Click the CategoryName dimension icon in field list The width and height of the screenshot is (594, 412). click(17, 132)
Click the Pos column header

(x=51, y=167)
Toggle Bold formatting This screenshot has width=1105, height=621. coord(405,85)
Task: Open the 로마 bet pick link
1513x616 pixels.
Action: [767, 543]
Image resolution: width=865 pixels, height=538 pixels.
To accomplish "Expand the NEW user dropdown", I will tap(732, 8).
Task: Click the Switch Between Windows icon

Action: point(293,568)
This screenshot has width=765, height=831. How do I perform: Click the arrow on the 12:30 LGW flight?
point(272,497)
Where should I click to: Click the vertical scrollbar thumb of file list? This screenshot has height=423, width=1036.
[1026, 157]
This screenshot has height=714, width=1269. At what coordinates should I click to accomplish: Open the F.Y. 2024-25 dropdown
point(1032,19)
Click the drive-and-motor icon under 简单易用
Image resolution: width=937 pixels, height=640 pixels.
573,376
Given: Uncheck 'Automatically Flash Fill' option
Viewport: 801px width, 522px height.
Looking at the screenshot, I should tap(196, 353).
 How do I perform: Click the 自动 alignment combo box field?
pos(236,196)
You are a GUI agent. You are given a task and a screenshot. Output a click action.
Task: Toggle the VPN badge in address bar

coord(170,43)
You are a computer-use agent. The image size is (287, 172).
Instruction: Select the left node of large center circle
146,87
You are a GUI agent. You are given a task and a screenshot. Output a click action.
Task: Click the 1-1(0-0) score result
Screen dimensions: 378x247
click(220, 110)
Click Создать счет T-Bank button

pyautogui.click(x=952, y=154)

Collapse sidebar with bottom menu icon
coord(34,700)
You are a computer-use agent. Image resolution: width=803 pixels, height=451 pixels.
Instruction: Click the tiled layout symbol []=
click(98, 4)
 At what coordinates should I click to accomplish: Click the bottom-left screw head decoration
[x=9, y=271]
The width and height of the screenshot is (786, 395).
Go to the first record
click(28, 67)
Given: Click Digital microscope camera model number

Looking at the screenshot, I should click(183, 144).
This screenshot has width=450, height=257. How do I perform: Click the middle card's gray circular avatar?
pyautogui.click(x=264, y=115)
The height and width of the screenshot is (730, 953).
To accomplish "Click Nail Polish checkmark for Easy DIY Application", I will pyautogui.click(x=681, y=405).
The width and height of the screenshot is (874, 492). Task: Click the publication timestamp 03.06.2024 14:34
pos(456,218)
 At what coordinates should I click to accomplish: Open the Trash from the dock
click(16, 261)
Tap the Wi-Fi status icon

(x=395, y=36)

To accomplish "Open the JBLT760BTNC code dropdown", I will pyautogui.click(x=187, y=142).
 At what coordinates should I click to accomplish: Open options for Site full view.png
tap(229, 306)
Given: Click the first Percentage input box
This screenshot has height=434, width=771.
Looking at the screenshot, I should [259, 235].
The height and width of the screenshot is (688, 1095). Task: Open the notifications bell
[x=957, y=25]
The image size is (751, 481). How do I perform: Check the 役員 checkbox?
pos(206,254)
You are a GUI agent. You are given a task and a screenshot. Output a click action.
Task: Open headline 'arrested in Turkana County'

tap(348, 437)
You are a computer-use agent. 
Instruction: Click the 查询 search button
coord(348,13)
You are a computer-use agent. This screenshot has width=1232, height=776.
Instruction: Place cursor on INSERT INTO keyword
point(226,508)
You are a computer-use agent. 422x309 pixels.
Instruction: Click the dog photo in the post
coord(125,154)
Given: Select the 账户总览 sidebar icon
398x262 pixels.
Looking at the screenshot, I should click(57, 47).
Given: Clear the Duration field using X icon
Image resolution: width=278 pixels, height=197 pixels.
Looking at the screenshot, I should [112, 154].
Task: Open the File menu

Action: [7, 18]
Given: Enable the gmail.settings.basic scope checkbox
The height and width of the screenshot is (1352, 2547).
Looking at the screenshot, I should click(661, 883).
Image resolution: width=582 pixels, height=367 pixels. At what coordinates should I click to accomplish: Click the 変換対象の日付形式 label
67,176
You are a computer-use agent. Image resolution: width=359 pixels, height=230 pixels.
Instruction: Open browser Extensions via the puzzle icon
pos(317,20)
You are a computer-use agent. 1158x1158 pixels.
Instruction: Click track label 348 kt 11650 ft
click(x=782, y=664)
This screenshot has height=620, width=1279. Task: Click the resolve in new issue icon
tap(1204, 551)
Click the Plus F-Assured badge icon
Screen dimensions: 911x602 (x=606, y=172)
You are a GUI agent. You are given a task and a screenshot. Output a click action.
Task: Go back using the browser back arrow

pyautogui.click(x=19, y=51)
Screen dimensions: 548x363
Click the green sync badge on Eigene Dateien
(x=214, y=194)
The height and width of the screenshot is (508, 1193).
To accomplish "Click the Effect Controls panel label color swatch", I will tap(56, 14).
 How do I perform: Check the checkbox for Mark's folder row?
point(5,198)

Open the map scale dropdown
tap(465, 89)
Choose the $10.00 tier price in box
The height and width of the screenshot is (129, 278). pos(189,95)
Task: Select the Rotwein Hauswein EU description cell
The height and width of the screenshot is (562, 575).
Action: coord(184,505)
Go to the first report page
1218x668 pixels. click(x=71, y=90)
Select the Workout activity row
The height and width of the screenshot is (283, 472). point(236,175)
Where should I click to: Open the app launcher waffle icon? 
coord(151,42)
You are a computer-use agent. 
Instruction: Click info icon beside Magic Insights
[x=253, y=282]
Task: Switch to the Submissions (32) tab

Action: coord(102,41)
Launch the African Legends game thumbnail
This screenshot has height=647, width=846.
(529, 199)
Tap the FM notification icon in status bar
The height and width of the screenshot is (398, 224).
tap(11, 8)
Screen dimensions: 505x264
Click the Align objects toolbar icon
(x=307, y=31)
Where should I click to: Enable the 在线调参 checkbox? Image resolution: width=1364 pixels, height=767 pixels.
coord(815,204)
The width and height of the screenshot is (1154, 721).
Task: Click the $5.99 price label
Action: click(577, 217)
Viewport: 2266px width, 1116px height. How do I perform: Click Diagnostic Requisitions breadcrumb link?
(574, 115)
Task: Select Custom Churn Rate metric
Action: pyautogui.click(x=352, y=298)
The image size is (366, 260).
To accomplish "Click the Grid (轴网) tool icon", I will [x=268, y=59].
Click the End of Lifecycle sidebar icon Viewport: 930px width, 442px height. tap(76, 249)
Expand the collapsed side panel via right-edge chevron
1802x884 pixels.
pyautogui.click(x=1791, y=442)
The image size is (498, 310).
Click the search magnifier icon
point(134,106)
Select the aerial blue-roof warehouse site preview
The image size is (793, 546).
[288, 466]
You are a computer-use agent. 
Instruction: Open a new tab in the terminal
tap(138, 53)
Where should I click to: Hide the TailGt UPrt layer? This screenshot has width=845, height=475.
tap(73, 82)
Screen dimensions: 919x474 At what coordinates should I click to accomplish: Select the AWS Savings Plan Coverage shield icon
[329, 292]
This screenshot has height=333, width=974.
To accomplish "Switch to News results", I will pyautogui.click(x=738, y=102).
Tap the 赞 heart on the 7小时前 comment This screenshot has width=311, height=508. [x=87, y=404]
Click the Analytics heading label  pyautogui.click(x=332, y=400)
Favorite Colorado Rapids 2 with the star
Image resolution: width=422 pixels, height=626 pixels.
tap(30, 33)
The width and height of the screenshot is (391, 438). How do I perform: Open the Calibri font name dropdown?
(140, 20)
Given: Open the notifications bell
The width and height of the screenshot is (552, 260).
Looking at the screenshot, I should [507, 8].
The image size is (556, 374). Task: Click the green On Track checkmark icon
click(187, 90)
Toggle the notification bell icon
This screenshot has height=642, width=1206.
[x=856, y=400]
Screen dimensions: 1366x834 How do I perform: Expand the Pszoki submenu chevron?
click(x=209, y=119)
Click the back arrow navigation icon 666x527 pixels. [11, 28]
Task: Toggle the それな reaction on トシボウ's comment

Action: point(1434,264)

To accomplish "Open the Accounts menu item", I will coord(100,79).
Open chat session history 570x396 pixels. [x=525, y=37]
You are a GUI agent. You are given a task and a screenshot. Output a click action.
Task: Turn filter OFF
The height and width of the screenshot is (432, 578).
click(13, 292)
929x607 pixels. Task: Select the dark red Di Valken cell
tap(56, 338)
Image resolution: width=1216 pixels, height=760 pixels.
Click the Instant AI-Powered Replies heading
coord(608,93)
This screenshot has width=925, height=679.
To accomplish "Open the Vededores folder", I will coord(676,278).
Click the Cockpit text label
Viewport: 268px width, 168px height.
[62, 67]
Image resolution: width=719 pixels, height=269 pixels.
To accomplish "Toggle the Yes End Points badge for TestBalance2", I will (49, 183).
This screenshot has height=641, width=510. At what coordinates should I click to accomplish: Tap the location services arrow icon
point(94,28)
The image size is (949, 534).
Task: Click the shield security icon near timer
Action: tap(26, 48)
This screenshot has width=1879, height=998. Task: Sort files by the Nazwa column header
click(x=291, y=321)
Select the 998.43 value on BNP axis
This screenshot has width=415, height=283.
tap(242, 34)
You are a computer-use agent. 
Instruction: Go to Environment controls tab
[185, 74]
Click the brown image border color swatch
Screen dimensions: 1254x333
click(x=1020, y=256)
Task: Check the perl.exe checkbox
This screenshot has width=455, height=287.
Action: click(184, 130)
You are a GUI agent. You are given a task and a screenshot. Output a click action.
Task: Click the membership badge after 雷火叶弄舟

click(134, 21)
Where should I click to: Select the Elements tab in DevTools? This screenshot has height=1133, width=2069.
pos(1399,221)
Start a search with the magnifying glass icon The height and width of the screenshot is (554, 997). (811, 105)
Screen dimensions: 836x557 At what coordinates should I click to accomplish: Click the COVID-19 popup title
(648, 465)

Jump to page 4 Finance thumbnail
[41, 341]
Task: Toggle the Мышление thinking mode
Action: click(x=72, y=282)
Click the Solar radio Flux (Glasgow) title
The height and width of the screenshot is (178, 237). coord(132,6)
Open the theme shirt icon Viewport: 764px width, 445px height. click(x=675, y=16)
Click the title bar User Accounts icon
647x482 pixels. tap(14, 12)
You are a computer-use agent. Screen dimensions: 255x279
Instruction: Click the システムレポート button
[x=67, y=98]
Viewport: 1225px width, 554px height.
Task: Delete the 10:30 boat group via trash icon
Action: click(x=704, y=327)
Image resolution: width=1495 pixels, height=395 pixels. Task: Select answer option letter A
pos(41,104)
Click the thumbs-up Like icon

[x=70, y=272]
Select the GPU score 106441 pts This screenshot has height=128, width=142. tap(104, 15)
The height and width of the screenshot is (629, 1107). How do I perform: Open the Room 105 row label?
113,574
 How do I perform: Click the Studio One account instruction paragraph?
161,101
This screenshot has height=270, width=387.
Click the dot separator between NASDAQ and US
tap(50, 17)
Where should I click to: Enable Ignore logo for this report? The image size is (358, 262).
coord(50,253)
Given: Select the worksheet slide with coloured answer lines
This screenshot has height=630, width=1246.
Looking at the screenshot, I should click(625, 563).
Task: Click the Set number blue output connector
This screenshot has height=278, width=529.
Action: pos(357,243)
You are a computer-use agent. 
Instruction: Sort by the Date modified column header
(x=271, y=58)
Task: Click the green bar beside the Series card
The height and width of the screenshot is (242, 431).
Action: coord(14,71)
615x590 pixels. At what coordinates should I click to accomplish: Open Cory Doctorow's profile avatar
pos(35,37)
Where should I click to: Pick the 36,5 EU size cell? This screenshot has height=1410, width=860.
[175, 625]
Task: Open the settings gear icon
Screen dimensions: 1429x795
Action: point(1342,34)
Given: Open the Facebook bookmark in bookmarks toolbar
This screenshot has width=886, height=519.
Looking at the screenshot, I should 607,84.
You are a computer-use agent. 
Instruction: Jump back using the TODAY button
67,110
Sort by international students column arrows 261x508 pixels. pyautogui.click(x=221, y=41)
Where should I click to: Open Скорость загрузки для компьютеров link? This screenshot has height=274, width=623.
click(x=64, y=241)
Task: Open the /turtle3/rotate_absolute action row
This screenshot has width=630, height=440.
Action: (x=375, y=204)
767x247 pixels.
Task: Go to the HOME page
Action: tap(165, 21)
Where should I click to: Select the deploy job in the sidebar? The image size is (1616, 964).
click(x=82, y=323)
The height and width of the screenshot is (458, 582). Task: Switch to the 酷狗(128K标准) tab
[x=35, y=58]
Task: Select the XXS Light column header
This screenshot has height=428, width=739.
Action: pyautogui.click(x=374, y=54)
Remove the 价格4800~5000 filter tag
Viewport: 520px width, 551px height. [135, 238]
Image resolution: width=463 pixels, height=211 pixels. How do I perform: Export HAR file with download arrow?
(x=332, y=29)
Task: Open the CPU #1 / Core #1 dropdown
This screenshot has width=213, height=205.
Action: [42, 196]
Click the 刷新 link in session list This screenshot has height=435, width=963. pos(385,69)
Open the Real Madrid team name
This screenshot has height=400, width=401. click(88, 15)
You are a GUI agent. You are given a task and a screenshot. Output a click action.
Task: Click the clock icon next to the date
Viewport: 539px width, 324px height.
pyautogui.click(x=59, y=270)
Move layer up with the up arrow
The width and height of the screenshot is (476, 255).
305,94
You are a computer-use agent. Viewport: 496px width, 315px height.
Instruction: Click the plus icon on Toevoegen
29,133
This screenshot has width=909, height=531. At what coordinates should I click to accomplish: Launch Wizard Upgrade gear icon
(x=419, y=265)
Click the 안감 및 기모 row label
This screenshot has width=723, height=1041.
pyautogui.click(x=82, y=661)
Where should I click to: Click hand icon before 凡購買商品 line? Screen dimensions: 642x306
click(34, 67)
■ ■ ■ ■
Quote the material from the line containing "Given: Click Digital" down through the line containing "(x=395, y=36)", both included.

Given: Click Digital microscope camera model number

Looking at the screenshot, I should click(183, 144).
This screenshot has width=450, height=257. How do I perform: Click the middle card's gray circular avatar?
pyautogui.click(x=264, y=115)
The height and width of the screenshot is (730, 953).
To accomplish "Click Nail Polish checkmark for Easy DIY Application", I will pyautogui.click(x=681, y=405).
The width and height of the screenshot is (874, 492). Task: Click the publication timestamp 03.06.2024 14:34
pos(456,218)
 At what coordinates should I click to accomplish: Open the Trash from the dock
click(16, 261)
Tap the Wi-Fi status icon

(x=395, y=36)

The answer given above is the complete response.